The Correct Answer and Explanation is:
To answer these questions, we need to analyze the graph of the acceleration versus time. Without the actual graph, I can provide general explanations and strategies for how to approach these types of problems. Let’s break it down:
a. Approximate the interval(s) over which the acceleration is increasing:
The acceleration is increasing when the slope of the acceleration-time graph is positive. In other words, we look for sections of the graph where the tangent lines (slopes) are slanting upward. If the graph is concave up (curving upwards), acceleration is increasing. To find the interval(s), you would need to identify the points where the graph starts to slope upwards and stops sloping upwards.

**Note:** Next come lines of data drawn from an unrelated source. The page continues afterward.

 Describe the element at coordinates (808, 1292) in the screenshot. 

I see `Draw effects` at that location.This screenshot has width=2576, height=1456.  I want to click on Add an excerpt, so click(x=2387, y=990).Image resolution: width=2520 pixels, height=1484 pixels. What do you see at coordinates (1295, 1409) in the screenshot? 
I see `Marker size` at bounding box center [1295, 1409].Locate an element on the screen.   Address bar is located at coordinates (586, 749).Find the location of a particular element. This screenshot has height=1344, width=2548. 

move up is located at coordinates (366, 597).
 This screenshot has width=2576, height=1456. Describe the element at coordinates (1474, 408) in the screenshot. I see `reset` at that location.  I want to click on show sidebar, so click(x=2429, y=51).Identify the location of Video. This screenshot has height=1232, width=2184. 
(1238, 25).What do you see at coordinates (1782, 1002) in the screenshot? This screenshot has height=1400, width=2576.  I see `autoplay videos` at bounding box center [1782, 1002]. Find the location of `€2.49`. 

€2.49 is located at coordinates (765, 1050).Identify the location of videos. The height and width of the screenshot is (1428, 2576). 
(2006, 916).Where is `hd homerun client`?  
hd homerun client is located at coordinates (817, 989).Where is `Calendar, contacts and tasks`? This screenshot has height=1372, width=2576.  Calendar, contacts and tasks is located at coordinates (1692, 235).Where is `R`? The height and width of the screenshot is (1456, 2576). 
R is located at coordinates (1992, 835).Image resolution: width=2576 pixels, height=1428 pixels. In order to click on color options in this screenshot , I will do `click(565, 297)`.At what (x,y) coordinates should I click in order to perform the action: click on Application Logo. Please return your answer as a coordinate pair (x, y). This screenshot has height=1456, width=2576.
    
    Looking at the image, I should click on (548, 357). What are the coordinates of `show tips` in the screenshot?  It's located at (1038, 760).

b. Approximate the interval(s) over which the acceleration is decreasing:
Acceleration is decreasing when the slope of the acceleration-time graph is negative. This corresponds to areas where the graph is sloping downward (concave down). So, you would need to locate the portions of the graph where the slope is negative, and the acceleration is decreasing.
c. How many turning points does the graph show?
A turning point is where the graph changes direction, i.e., where the graph switches from increasing to decreasing or vice versa. Count the number of times the graph changes from an increasing slope to a decreasing slope or from a decreasing slope to an increasing slope. Each of these points represents a turning point.
d. Based on the number of turning points, what is the minimum degree of a polynomial function that could be used to model acceleration versus time? Would the leading coefficient be positive or negative?
The number of turning points gives us a clue about the degree of the polynomial. If a polynomial has nnn turning points, the degree of the polynomial is at least n+1n + 1n+1. This is because a polynomial of degree nnn can have at most n−1n – 1n−1 turning points. As for the leading coefficient, if the acceleration is increasing to a maximum value and then decreasing, the graph likely represents a cubic or higher degree polynomial with a positive leading coefficient (which would produce an “M”-shaped or “W”-shaped curve).
e. Approximate the time when the acceleration was the greatest:
The time when the acceleration was greatest corresponds to the point on the graph where the acceleration reaches its maximum value. Look for the highest point (local maximum) on the acceleration-time graph and approximate the time at which it occurs.
f. Approximate the value of the maximum acceleration:
The value of the maximum acceleration is the highest point on the acceleration-time graph. This is the y-coordinate (acceleration) at the time when the graph reaches its peak.
In summary, to solve these types of problems, you would look closely at the graph, identify increasing and decreasing intervals, count the turning points, and analyze the behavior of the polynomial to determine its degree and leading coefficient.